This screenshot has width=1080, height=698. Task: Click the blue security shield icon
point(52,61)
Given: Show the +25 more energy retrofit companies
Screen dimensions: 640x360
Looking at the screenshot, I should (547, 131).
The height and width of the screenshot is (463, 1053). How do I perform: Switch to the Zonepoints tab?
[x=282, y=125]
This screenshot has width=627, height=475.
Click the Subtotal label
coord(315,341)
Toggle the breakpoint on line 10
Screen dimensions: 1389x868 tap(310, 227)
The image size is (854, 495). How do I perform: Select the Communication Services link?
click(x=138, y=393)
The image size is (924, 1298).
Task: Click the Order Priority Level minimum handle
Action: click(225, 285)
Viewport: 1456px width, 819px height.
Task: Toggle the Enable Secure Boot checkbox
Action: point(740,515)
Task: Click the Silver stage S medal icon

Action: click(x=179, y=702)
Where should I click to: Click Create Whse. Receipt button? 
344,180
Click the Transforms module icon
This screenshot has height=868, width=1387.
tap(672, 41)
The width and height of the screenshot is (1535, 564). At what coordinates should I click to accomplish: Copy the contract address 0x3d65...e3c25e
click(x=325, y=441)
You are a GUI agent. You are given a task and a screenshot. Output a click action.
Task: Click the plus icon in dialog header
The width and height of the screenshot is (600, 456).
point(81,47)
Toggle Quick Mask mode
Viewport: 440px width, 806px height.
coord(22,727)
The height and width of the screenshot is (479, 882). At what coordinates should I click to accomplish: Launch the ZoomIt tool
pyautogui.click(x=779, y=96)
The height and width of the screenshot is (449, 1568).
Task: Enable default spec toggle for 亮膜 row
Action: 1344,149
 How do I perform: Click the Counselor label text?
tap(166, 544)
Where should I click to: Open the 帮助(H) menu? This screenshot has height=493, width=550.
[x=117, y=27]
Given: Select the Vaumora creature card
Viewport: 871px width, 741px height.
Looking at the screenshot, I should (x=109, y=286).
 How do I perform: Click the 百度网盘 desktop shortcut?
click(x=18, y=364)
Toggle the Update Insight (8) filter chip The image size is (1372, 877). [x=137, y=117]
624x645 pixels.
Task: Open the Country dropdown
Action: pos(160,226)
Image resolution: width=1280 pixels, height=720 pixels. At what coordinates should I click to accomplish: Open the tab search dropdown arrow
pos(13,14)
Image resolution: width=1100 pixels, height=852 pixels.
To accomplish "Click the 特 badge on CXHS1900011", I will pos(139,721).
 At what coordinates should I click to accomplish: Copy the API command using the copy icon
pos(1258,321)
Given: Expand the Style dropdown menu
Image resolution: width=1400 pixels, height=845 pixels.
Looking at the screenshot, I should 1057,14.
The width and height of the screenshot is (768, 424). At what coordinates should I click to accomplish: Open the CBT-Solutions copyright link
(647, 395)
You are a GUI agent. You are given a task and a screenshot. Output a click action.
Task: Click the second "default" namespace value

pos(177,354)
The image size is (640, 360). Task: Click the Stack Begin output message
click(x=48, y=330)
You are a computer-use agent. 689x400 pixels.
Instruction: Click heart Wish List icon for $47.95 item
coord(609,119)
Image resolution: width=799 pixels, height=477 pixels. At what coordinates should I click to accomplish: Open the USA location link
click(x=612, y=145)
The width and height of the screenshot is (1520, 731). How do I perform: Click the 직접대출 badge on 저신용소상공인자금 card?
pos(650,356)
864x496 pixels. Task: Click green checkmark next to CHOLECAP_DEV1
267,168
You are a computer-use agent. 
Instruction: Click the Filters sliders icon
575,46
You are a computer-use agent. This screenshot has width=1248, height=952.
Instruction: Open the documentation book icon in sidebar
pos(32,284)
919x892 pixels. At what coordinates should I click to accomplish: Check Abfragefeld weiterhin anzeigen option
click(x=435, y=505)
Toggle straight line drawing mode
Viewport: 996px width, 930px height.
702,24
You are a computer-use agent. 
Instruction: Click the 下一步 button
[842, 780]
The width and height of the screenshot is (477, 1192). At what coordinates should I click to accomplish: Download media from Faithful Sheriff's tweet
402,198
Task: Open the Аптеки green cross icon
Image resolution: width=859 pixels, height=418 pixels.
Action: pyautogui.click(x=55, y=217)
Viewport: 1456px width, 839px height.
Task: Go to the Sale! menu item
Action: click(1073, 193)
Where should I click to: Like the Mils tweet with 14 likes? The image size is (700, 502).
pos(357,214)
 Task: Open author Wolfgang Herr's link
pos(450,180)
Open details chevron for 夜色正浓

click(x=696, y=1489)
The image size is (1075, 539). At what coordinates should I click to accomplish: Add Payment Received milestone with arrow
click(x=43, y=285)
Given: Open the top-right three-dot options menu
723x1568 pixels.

REQUIREMENTS - Turn the rows from the start through the line containing "Screen dimensions: 1389x868 tap(310, 227)" into a JSON list of strings, one string per line, skipping blank lines.

RESPONSE FOR THIS EXERCISE -
[
  "This screenshot has width=1080, height=698. Task: Click the blue security shield icon",
  "point(52,61)",
  "Given: Show the +25 more energy retrofit companies",
  "Screen dimensions: 640x360",
  "Looking at the screenshot, I should (547, 131).",
  "The height and width of the screenshot is (463, 1053). How do I perform: Switch to the Zonepoints tab?",
  "[x=282, y=125]",
  "This screenshot has width=627, height=475.",
  "Click the Subtotal label",
  "coord(315,341)",
  "Toggle the breakpoint on line 10",
  "Screen dimensions: 1389x868 tap(310, 227)"
]